Prix du Centre André Gide-Jean Schlumberger : lauréats 2018

Nikol Dziub (Prix Fondation Catherine Gide) et Arnaud Villanova (Prix Fondation des Treilles)

Nikol Dziub

Diplômée de l’ENS de Lyon et de l’Université Nationale Taras Chevtchenko de Kiev, docteure en littératures française, générale et comparée et lauréate du Prix de thèse 2016 de l’Université de Haute-Alsace et de l’Université de Strasbourg, Nikol Dziub poursuit actuellement des recherches postdoctorales au sein de l’Institut de recherche en Langues et Littératures Européennes (ILLE, EA 4363) à l’Université de Haute-Alsace. Auteure de deux essais, elle a également dirigé plusieurs volumes collectifs, et a publié une vingtaine d’articles, parmi lesquels les suivants : « L’amitié entre deux langues : André Gide et Jules Romains traduits en russe par Adrian Frankovski (1925-1926) », dans Traduction et interculturalité.

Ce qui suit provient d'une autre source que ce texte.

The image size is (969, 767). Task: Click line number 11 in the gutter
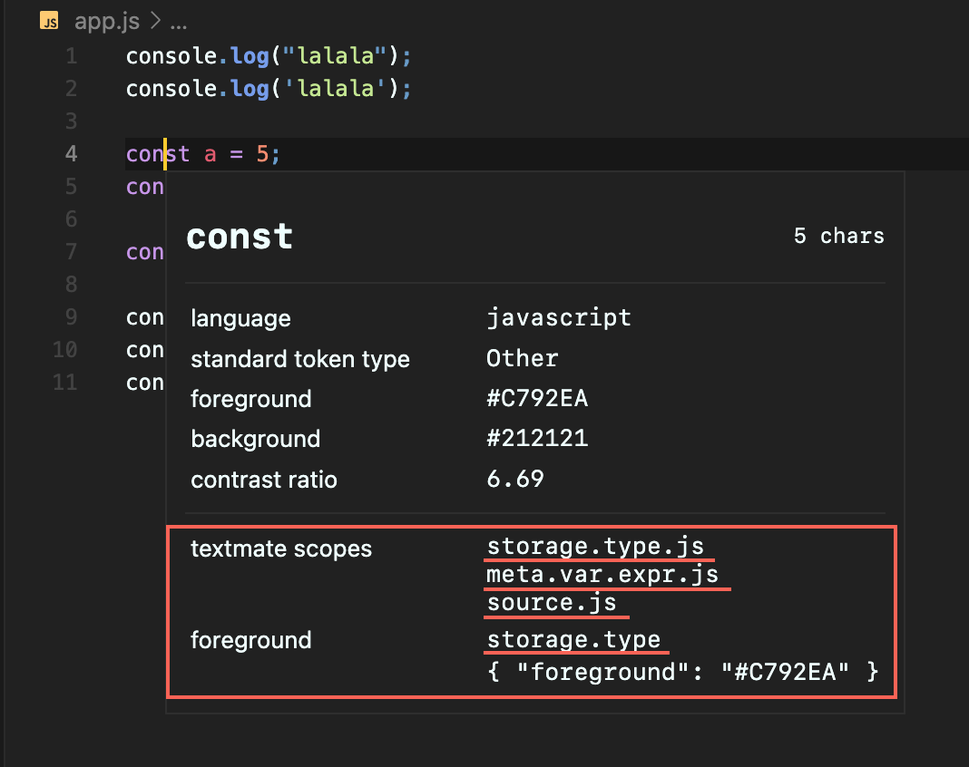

Entre identité et altérité, Berlin, Peter Lang ; « Traduction et censure : la réception du Retour de l’URSS de Gide en Ukraine et en Russie », dans Bulletin des Amis d’André Gide, no 201/202, printemps 2019 ; « La résistance cinématographique à la littérature, des formalistes russes à Dos Passos », Trans. Revue de littérature générale et comparée, no 20, 2016 ; ou encore « Traduire la guerre d’Ukraine de 2014 », dans Lynne Franjié (dir.), Guerre et traduction. Représenter et traduire la guerre, Paris, L’Harmattan, 2016.

Elle a obtenu le Prix Fondation Catherine Gide 2019 pour un projet de recherche intitulé « Les Caves du Kremlin : André Gide et La NRF face à l’URSS », dans le cadre duquel elle étudie notamment les traductions russes et ukrainiennes des œuvres de Gide publiées jusqu’à la rupture majeure que constitue la parution du Retour de l’URSS (1936), ainsi que celles parues après la chute de l’Union soviétique.

Arnaud Villanova

Arnaud Villanova est doctorant de l’université Bordeaux-Montaigne : sous la direction d’Olivier Bessard-Banquy, suivant sa passion pour la littérature du XXe siècle, il prépare une thèse de doctorat sur l’éditeur et auteur Jean Schlumberger, après avoir consacré à Georges Lambrichs un mémoire intitulé Le Chemin continue, dont un projet de publication est en cours. Ce premier travail, qui succédait à un emploi dans le milieu de l’édition parisienne, l’a conduit à recueillir des témoignages d’auteurs ayant connu le revuiste et éditeur Georges Lambrichs, comme à dépouiller les archives de la Bibliothèque nationale de France et de l’Institut Mémoires de l’édition contemporaine.
Avec cette biographie critique de Jean Schlumberger, il entend tenir la littérature au plus près de l’histoire, politique, sociale, de ce siècle qui, ne passant pas, continuant de nous hanter, conservant ses mystères, exige de l’épistémologue qu’il se fasse lecteur, renonce à l’exactitude en faveur de la vérité et laisse s’entrechoquer les faits et la fable, les étincelles que l’on tire du roman nous éclairant parfois mieux que les lumières de la science.